Aim: From the material below, copy each line that contains the string "perform". Case counts: a line matches only if the letters agree in case.

══ Data entries ══

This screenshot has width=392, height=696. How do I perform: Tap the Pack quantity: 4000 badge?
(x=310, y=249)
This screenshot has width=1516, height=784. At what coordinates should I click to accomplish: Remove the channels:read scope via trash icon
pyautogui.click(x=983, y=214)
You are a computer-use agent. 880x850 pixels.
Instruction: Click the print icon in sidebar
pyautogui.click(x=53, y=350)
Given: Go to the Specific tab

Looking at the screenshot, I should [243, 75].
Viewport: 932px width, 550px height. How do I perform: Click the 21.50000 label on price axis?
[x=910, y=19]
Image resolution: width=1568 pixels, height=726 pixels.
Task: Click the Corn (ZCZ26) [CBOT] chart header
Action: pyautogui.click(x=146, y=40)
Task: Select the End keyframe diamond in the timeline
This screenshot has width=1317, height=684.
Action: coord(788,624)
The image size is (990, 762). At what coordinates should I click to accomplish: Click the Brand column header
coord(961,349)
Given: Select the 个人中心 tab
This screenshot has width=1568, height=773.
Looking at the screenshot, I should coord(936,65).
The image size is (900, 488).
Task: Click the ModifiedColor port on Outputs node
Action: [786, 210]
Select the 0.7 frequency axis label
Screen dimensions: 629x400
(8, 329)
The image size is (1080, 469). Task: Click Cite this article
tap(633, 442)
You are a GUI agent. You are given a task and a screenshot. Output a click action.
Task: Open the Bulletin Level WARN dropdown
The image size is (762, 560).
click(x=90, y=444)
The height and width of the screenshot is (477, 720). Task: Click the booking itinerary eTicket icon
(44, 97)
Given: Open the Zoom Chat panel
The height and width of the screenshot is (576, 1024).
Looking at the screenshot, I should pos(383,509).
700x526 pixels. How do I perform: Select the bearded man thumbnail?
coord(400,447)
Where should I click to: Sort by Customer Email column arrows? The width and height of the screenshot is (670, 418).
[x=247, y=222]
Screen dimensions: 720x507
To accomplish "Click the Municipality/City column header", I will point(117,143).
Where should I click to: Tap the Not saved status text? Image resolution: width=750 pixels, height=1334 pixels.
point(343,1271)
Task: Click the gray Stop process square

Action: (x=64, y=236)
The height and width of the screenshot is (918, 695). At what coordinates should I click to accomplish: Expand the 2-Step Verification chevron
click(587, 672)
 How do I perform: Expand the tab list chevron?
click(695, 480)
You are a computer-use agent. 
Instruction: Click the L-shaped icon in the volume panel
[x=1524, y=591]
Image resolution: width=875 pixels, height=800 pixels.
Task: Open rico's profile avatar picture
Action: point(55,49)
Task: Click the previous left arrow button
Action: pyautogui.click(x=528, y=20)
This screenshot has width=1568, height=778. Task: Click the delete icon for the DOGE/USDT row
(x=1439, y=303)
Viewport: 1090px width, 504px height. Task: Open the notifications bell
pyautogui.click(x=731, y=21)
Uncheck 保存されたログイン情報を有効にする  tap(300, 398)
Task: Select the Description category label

═══

Written reply:
This screenshot has width=392, height=696. How do I perform: Tap the Pack quantity: 4000 badge?
Viewport: 932px width, 550px height. How do I perform: Click the 21.50000 label on price axis?
700x526 pixels. How do I perform: Select the bearded man thumbnail?
 How do I perform: Expand the tab list chevron?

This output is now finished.